The 2018 ParlaCLARIN workshop is held in Miyazaki (Japan), as part of the 11th edition of the Language Resources and Evaluation Conference (LREC2018).

Workshop Description

Parliamentary data is a major source of socially relevant content. It is available in ever larger quantities, is multilingual, has rich metadata, and has the distinguishing characteristic that it is essentially a transcription of spoken language produced in controlled circumstances, which is now increasingly released also in audio and video formats. All those factors in combination require solutions related to its archiving, structuring, synchronization, visualization, querying and analysis. Furthermore, adequate approaches to its exploitation also have to take into account the need of researchers from vastly different Humanities and Social Sciences fields, such as political sciences, sociology, history, and psychology.

An inspiring CLARIN-PLUS cross-disciplinary workshop “Working with parliamentary records” [1] that was held in Sofia, Bulgaria, in Spring 2017, and a comprehensive overview of a multitude of the existing parliamentary resources within the CLARIN infrastructure [2] clearly indicated a need for better harmonization, interoperability and comparability of the resources and tools relevant for the study of parliamentary discussions and decisions, not only in Europe but worldwide.

This workshop aims to bring together researchers interested in compiling, annotating, structuring, linking and visualising parliamentary records that are suitable for research in a wide range of disciplines in the Humanities and Social Sciences. We invite unpublished original work focusing on the collection, analysis and processing of parliamentary records.

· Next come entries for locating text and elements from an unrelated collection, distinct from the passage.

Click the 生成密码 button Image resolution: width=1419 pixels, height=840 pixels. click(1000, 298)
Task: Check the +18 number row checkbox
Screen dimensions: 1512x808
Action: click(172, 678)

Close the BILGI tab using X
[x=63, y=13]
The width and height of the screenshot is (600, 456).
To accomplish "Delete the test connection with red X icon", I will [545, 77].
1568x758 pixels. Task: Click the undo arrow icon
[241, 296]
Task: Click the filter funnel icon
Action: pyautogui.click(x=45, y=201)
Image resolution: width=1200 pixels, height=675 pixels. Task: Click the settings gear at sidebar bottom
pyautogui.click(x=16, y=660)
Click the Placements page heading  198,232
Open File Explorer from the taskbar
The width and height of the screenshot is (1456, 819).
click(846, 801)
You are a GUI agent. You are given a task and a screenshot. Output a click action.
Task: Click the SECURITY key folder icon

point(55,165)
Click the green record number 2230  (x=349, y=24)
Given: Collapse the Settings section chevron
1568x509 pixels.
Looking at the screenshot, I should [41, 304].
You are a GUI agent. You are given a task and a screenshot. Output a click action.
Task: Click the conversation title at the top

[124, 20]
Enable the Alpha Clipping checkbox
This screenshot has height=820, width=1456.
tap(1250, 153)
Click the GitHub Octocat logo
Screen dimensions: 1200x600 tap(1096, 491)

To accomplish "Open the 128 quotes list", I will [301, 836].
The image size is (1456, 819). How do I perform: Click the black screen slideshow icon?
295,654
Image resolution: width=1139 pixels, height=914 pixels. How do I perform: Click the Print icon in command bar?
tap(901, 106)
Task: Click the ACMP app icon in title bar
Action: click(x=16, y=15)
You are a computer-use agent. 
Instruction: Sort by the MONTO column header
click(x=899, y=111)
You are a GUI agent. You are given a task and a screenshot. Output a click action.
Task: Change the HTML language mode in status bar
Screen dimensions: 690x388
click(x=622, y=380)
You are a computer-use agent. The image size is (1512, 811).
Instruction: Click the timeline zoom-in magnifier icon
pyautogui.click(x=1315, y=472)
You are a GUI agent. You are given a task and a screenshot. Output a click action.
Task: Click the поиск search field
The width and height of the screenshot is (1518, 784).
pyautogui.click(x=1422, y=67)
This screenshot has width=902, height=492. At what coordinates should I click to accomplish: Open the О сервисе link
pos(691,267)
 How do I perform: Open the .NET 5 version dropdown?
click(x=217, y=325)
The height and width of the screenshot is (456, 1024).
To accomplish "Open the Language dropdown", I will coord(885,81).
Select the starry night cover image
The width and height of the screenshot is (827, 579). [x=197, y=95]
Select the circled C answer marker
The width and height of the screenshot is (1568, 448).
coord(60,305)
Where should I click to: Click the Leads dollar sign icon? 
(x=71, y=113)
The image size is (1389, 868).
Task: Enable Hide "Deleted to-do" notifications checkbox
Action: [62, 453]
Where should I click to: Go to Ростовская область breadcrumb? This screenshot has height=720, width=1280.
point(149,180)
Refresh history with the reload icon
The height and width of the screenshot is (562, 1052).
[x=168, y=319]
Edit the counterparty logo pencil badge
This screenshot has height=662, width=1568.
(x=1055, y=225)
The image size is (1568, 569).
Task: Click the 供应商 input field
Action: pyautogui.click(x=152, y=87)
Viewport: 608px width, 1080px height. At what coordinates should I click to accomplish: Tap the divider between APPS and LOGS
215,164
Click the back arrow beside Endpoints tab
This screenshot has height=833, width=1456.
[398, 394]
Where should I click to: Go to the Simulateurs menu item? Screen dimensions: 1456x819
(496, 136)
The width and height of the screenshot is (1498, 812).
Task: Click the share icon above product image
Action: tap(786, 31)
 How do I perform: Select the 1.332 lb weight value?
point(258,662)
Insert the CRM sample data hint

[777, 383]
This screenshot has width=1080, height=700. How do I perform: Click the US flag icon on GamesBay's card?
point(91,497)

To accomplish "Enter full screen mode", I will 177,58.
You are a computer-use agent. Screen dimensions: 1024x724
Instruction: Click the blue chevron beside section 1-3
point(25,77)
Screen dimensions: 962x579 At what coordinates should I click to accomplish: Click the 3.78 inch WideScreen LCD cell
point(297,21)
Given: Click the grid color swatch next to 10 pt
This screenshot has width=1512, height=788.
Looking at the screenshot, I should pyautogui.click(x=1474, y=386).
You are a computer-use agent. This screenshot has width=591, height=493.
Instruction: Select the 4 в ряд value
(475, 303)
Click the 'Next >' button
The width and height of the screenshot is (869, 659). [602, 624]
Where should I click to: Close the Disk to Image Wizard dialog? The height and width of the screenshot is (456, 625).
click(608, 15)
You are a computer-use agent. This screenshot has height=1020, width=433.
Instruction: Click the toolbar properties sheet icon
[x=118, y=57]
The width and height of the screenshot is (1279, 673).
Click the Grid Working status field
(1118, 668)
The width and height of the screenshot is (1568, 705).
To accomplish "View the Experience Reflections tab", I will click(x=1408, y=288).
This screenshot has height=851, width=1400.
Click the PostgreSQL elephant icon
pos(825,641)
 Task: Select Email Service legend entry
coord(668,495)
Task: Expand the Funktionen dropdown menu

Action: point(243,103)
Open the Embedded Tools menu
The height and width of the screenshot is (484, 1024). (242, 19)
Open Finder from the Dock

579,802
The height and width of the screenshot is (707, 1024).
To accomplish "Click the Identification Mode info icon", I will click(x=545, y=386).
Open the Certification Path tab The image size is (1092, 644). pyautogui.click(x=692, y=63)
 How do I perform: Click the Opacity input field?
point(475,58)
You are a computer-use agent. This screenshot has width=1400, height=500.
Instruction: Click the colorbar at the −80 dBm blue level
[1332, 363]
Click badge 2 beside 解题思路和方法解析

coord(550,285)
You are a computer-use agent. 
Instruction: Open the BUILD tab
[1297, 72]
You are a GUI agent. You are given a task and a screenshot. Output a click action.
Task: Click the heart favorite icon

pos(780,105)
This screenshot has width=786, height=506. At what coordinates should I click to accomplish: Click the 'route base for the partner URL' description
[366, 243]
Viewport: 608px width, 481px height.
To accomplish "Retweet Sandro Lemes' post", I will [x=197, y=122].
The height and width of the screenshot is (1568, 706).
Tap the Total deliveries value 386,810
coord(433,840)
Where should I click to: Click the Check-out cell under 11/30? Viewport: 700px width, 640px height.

Due to Freedom of Information Acts that are supported by the United Nations and set in place in over 100 countries worldwide, parliamentary debates are being increasingly easy to obtain, and have always been of interest to researchers from a wide range fields in Humanities and Social Sciences both for the potential influence of their content, and the specificities of the  formalized, often persuasive and emotional language use in this context. As a consequence, there are many initiatives, on the national and international levels, that aim at compiling and analysing parliamentary data. Recent CLARIN-PLUS survey on parliament data has identified over 20 corpora of parliamentary records, with over half of them being available within the CLARIN infrastructure [3].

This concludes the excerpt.